Friends, family to celebrate life of newscaster, triathlete Saturday
STEAMBOAT SPRINGS — When she was 76, Elizabeth Brackett collected her fifth world title by winning her age division in the ITU World Triathlon Grand Finale held in Rotterdam, the Netherlands.
The finish in the standard distance triathlon inspired Sports Illustrated to feature Brackett, a retired, Emmy Award-winning newscaster, as part of the magazine’s “Faces in the Crowd” feature.
“She got into people’s lives around her and wound up inspiring them to do things that they had not thought about doing,” Brackett’s husband, Peter Martinez, said. “She was an inspiration in terms of her daring.”
This week, many of those who knew Brackett will gather from 4 to 6 p.m. Saturday at The Ranch in Steamboat Springs to celebrate her life. She died in early June from injuries suffered in a bicycling accident along Lakeshore Trail in Chicago while training.
Martinez said his wife of 20 years was an inspiration not only for what she accomplished as a triathlete but for the example she set in her everyday life.
She spent more than 40 years as a reporter and newscaster in Chicago, where she worked for four different stations and was a correspondent for WTTW’s “Chicago Tonight” as well as “The PBS NewsHour.” She also wrote “Pay to Play: How Rod Blagojevich Turned Political Corruption Into a National Sideshow” about the former Illinois governor.
During her career as a journalist, Brackett covered presidential, mayoral and gubernatorial races as well as the Chicago financial exchanges and the Chicago Bulls. Some of the larger stories she reported on included the 1980 Democratic National Convention in New York, the Challenger Disaster in 1986, the Exxon Valdez oil spill and hurricanes Katrina and Rita.
What: Celebration of life for Elizabeth Brackett
When: 4 to 6 p.m. Saturday
Where: The Ranch, 1800 Ranch Road
She was recognized with five Emmy Awards, two Peter Lisagor Awards for Business Journalism, a national Peabody Award and was inducted into the Silver Circle of the Chicago Midwest Chapter of the National Academy of Television Arts and Sciences.
Brackett and her husband lived full time in Chicago but spent the months of July and January in Steamboat Springs, where they enjoyed the active mountain lifestyle and made many longlasting friendships.
Brackett was a member of the Over The Hill Gang, skiing with the group in the winter and cycling with them in the summer.

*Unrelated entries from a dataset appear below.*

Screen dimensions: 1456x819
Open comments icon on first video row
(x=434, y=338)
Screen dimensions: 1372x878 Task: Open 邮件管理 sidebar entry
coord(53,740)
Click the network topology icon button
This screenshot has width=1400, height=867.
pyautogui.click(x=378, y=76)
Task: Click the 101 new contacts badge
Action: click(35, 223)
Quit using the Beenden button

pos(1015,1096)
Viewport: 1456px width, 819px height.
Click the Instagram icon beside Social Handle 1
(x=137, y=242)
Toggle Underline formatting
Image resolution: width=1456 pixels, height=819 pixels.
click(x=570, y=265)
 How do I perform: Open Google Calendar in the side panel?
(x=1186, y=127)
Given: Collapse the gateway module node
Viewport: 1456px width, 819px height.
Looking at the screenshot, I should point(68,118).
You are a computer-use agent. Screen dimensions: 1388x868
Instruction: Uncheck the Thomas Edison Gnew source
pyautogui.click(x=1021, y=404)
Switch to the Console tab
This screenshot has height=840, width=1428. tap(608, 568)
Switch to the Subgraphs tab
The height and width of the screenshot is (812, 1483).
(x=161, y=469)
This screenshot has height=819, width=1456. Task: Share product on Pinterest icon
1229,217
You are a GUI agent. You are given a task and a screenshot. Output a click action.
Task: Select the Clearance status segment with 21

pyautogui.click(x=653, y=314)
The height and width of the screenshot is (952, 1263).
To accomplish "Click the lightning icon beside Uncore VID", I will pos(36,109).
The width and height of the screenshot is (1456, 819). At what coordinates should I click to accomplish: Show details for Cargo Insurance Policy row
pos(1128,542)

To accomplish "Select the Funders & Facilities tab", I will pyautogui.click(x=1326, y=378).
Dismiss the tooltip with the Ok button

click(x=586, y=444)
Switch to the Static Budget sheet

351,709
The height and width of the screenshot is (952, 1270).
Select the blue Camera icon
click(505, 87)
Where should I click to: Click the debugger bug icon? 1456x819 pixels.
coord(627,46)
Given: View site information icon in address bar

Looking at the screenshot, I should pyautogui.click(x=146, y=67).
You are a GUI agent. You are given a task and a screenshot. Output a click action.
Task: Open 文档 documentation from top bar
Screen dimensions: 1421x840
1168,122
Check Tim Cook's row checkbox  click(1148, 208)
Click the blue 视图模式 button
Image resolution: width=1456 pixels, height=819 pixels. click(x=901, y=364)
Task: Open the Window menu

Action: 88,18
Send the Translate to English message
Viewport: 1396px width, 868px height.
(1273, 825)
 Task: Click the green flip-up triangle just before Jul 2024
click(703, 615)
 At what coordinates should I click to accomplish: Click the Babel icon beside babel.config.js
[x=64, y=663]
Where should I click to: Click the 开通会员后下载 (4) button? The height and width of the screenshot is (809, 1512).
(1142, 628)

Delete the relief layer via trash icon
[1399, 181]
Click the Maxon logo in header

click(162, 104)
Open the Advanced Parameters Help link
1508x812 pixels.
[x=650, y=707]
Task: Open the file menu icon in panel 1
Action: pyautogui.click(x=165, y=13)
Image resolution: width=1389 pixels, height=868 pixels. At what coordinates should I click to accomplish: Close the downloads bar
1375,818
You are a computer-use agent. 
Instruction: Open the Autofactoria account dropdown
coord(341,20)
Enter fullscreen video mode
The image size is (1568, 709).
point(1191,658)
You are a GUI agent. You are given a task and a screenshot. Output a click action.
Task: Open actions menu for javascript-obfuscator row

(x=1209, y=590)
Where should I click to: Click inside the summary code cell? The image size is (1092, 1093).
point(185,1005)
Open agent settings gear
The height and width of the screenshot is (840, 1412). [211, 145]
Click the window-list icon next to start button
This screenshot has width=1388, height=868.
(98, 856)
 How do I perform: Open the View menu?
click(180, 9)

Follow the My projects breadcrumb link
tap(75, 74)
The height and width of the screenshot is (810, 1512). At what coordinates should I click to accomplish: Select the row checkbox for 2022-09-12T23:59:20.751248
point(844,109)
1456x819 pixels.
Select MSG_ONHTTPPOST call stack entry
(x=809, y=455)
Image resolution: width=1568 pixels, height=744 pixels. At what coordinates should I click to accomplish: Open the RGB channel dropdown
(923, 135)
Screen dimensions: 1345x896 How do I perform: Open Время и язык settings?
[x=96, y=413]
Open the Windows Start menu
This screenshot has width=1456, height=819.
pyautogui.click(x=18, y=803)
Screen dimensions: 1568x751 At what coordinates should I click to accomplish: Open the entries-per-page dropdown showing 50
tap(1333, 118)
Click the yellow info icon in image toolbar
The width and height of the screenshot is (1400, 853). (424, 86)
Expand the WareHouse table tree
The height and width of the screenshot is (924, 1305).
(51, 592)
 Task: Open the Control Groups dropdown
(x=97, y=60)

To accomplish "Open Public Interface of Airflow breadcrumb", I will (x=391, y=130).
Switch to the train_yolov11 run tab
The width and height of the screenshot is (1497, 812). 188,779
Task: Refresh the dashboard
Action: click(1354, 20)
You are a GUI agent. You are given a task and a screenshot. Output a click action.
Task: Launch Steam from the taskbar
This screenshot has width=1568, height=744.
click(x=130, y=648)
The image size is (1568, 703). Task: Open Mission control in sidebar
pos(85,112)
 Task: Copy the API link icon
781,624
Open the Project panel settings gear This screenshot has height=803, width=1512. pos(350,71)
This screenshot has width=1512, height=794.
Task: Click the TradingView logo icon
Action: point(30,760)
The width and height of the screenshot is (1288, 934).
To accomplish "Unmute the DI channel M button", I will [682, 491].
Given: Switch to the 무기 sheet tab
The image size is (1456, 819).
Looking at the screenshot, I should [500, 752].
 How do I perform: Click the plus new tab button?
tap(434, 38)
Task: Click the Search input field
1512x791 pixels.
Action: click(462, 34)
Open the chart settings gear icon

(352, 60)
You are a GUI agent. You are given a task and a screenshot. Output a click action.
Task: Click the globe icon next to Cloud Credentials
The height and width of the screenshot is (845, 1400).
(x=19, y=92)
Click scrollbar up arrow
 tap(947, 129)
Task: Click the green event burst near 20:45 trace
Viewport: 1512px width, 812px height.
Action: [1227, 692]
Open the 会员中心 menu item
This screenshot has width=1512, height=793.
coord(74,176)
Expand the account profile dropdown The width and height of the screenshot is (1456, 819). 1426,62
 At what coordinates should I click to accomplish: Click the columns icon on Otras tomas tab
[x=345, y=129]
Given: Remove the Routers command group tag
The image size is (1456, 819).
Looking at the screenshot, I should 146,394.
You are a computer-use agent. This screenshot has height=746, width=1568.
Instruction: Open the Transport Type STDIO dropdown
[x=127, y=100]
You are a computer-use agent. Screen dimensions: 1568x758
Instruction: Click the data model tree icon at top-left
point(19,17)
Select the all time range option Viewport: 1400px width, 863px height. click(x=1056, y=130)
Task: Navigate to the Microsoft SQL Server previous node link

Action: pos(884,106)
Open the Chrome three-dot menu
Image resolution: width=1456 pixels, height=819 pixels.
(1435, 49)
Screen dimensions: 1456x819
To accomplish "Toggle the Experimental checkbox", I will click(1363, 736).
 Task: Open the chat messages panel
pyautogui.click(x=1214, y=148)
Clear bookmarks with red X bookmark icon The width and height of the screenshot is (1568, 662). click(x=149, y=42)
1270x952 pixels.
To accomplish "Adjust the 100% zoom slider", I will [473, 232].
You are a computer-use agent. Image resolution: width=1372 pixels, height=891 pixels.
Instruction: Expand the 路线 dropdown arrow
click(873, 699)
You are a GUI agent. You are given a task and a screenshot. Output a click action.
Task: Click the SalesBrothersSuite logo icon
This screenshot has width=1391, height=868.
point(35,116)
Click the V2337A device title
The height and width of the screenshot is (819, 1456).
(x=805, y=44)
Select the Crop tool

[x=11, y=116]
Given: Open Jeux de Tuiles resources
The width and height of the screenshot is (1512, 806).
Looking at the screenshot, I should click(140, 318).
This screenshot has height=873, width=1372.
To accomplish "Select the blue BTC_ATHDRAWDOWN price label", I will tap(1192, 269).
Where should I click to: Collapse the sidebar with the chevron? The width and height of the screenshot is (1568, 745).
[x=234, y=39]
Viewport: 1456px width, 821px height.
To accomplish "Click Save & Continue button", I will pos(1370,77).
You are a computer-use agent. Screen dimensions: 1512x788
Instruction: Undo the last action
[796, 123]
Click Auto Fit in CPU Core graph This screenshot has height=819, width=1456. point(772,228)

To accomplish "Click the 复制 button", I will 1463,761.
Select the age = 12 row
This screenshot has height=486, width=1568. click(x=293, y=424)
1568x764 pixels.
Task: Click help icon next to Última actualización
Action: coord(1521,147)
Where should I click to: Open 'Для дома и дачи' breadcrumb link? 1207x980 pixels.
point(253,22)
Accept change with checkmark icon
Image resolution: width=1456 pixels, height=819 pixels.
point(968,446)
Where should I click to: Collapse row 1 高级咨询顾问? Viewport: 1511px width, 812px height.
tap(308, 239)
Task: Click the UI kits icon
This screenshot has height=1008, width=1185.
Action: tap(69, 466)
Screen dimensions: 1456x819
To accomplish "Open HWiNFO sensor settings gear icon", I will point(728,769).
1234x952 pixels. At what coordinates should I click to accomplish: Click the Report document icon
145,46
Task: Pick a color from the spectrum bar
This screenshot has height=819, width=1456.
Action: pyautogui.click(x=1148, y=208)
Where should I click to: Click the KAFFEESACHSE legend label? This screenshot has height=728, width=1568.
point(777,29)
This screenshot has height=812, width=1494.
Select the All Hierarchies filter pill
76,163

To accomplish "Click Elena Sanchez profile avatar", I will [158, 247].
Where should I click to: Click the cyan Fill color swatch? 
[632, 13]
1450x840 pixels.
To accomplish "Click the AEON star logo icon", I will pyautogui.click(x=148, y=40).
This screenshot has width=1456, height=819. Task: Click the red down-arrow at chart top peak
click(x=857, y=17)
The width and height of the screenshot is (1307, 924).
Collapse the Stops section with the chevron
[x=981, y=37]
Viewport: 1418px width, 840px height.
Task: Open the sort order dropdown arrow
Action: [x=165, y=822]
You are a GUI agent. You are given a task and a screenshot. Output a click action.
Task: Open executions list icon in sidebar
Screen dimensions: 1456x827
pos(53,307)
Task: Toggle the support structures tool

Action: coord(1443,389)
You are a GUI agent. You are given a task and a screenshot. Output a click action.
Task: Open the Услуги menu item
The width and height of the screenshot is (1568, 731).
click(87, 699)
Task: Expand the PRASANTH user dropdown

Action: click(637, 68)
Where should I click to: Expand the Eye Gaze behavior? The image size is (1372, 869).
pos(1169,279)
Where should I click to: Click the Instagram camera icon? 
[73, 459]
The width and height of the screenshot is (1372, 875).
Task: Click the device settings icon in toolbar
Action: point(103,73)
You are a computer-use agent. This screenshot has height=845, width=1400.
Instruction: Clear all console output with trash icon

“She was just an incredible combination of smart, passionate, committed and disciplined,” said Valerie Davia, Brackett’s training partner and friend. “She was always fun and incredibly supportive of everyone.”
Davia introduced Brackett to personal trainer Marietta Roberts.
“When they told me that she was a five-time World Champion … I thought of course I want to meet with her, I want to help her train,” Roberts said.
Roberts said Brackett was always positive and self assured but never boastful.
“She has done all this stuff in her life,” Roberts said. “But even with everything that she did, she always kept it to herself. When we trained together, she did everything I wanted her to do, and she was very humble.”
Brackett competed in her first triathlon at the age of 50 and was immediately a standout in her age division. Martinez said his wife had an athletic background as a diver in high school and then college.
Martinez said triathlons were not only a competitive outlet for Brackett but also a chance to find adventure. She competed in triathlons in Australia, Canada, Germany and Mexico and typically set aside two weeks after each competition to soak up the food, the scenery and the culture of each location in the days following the event.
In Steamboat, the couple enjoyed skiing, hiking and socializing with friends.
“Whether she was competing in reporting or competing in sports or just sitting around, she was the most competitive person that I’ve ever met,” said longtime Steamboat friend Bill Dring “We used to go on a campout in January to a yurt and a campout in the summer, and when we would each cook a meal, hers had to be the best. Everything that she did was just superlative.”
Brackett is survived by her husband; her daughter Ilsa Wallich and her husband, Dennis; her son Jon Brackett, and his wife, Laura; and 10 grandchildren. She also leaves behind stepchildren Lisa Nuzzo, Stephanie Martinez, Jonathan Martinez and Matthew Martinez, two sisters Ellen Rieger and Jill Swisher and six nieces and nephews.